Bud Garner, of Cortez, was concerned about long-term maintenance costs of the internet project. He said a sufficient internet network already exists, and he shouldn’t have to pay for improved internet service for someone else.
Wade Foster said he sees internet services as a public utility. He said the tax would promote free enterprise and “provide a cushion against the ups and downs of the economy.”
More specific information will become available soon at connect4.org, a website dedicated to the broadband project. Community presentations on the project are also planned.
Bicycles, traffic, parking and weedsMonica Nowlin, a rancher off County Road N, expressed concerns about increased traffic if Phil’s World is expanded to nearby Bureau of Land Management land.
“It’s a single-lane road,” she said. “The property owners need to be consulted on changes to that road and if a new parking lot goes in.”
Bill Taylor urged the county to control noxious weeds on private property.
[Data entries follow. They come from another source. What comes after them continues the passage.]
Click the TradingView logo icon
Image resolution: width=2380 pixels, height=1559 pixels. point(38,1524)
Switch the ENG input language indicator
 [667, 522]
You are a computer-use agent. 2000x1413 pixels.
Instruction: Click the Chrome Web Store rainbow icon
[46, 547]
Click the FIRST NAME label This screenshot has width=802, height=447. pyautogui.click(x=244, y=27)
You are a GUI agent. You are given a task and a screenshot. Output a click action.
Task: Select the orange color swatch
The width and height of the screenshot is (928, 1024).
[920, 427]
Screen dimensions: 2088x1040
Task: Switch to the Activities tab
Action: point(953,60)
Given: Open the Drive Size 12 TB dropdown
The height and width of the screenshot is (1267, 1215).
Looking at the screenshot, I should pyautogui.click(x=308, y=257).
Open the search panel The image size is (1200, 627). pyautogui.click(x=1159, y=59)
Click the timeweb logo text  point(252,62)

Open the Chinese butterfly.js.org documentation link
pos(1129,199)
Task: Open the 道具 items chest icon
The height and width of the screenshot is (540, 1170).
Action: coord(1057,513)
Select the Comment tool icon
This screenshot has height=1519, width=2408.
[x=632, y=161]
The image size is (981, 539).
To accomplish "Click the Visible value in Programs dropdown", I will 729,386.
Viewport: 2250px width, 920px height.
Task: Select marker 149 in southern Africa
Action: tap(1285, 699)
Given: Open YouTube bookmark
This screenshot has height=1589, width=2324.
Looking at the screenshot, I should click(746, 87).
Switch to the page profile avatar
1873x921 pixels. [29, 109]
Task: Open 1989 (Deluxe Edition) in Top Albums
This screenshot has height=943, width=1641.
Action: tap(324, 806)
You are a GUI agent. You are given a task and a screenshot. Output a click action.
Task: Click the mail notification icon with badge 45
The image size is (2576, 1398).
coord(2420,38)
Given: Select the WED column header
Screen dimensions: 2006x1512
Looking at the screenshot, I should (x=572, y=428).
He suggested a notice be issued to those who don’t control weeds, and if there is not compliance, the county should control the weeds and send the property owner the bill.
Another resident wanted improved enforcement of parking areas for the disabled at the Montezuma County Fairgrounds.
Participants seemed grateful for the chance to air their views outside the scheduled commissioner meeting, which are held during business hours on Monday.
“This is the first time in 20 years something like this was done,” Taylor said.